WFTDA English VS Earth English
17. December 2014 23:07
Earlier this week on Facebook Lorna ‘Jael Break’ Coupland came up with my new favorite thing. She said there’s WFTDA English and then there’s Earth English. And I couldn’t agree more.
This was in a discussion about WFTDA’s definition of Down on RDROTD. She made a good point, but I want to expand on it even more. Because there’s WFTDA English, Earth English, Ref English and CKDC English.
First, let’s look at WFTDA English, ie the first sentence of the glossary definition of Down: "Skaters are considered down if they have fallen, been knocked to the ground, have either or both knees on the ground, or have both hands on the ground."
In literal Earth English, that sentence means: "You are down if you have fallen OR been knocked to the ground OR have any knees on the ground OR have both hands on the ground."
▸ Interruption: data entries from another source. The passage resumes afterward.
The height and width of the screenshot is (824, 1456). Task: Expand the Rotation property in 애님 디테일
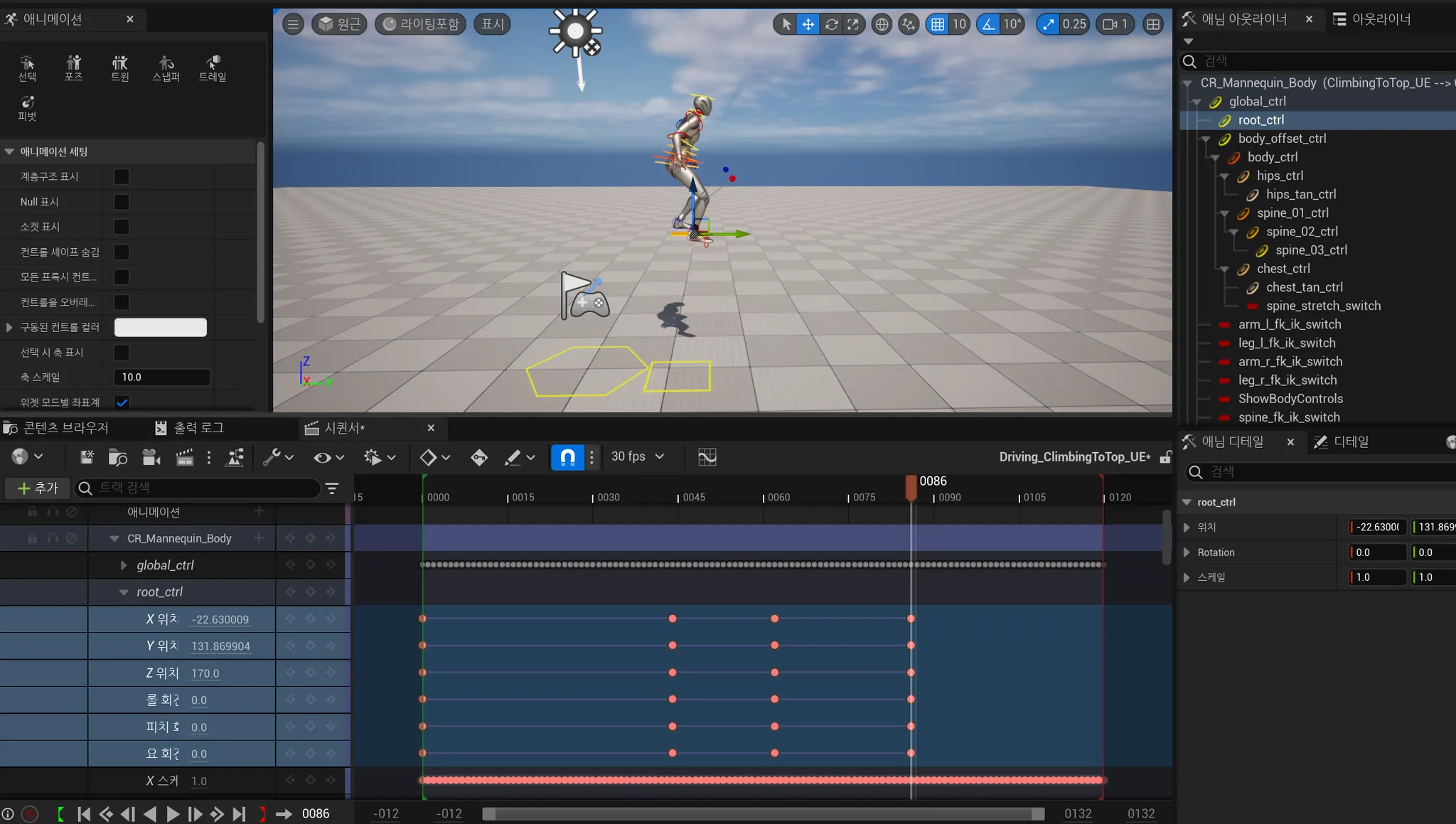(x=1186, y=552)
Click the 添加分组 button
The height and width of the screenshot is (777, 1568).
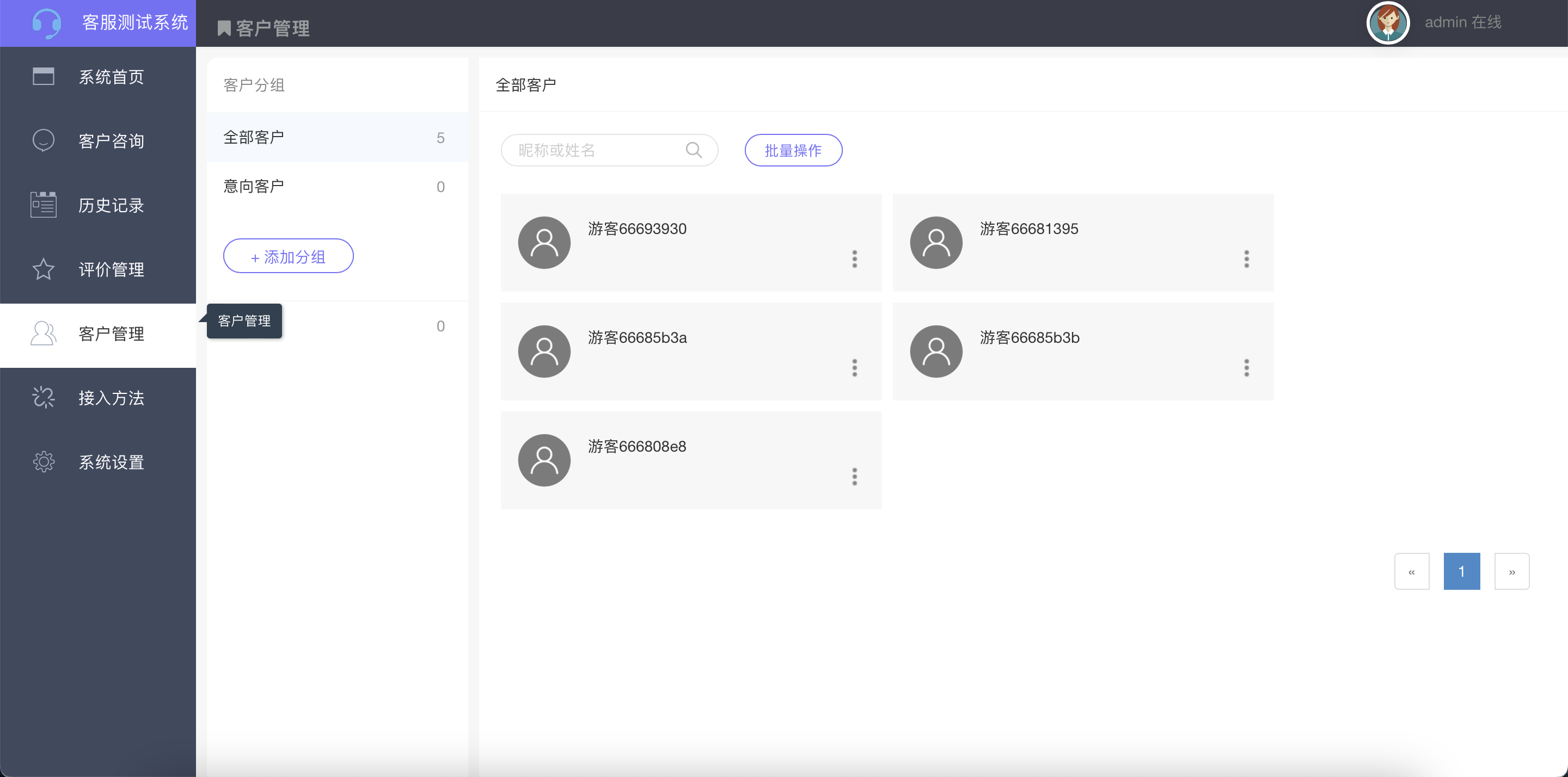[288, 256]
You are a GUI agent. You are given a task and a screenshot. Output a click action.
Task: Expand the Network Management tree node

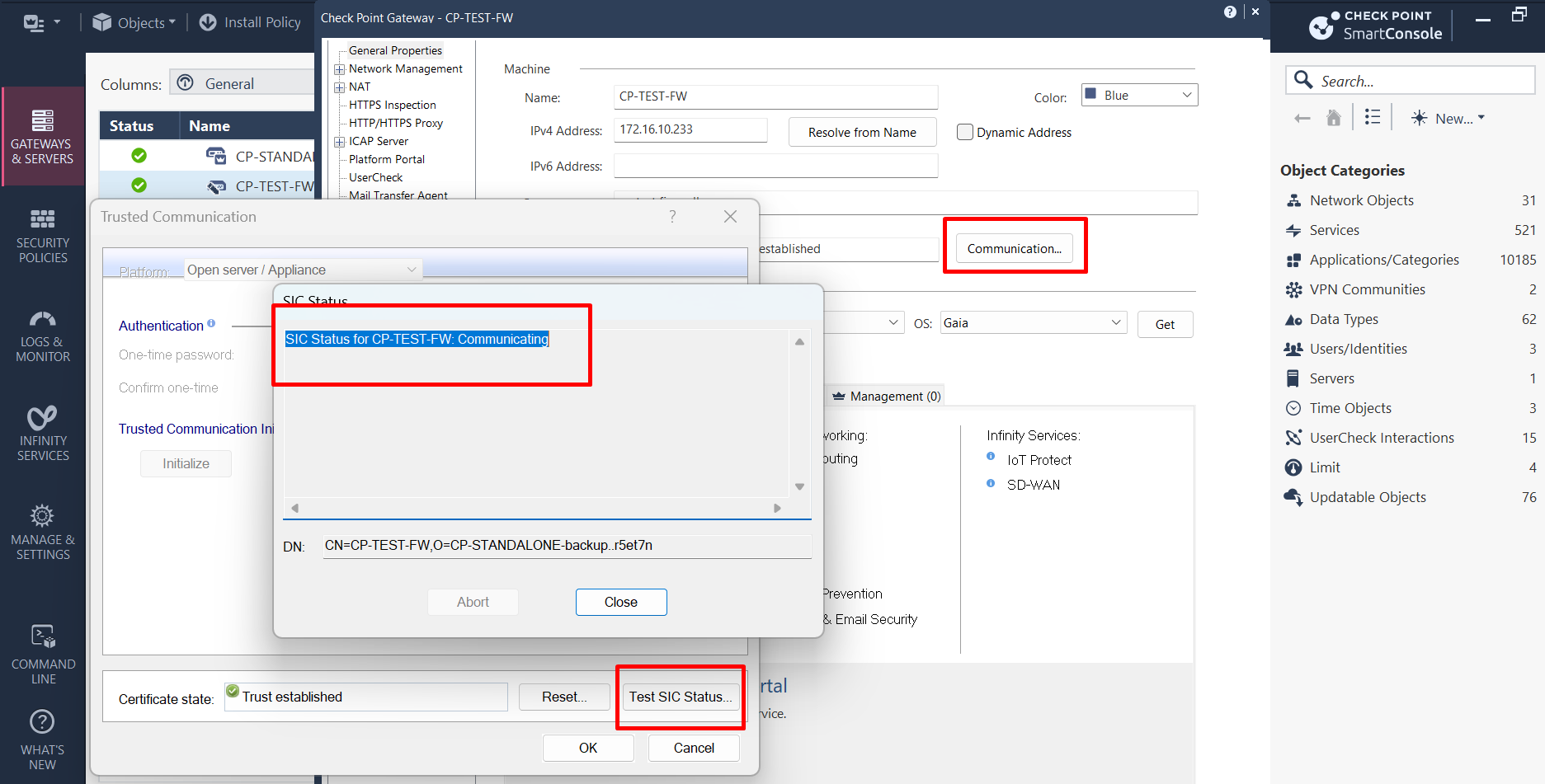(340, 68)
Those ORs mean if any one of those criteria is met you’re down. So if you fall and only touch the ground with one hand and your toe stops you’re still down.
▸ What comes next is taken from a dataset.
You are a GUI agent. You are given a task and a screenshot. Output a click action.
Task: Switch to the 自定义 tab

Or, if you are sitting on your butt on the track, not touching with your knees or hands and the ref didn’t see how you got there, you aren’t down.
Of course this isn’t how it is enforced, because of Ref English. Ref English is what officials decide WFTDA was trying to say in a rule, whether or not that’s what the rule actually says. They generally err on the side of making the game work and making it safe.
In this case the Ref English version of this rule is: "If you touch the ground with your knee, or both hands, or your head, or your back, or your butt, or your face, or your chest, or your hip, or your leg, or your elbow, or your shoulder you’re down."
They usually shorten it to “one or both knees or both hands” because players are taught from day one of training that they’re supposed to fall onto their knees. That’s what’s supposed to happen. And the definition is written with that in mind, rather than using a more practical definition.
And that brings us to CKDC English. It’s easy to square WFTDA’s probable intent with how the rules are enforced and with what’s practical, fair and safe by defining Down as "Touching the floor with any part of your body or equipment other than your skates and one hand."
But WFTDA doesn’t work that way. And WFTDA refs don’t insist that rules are written clearly. And WFTDA skaters don’t insist that rules are written clearly.
Don’t you think you deserve better? I do.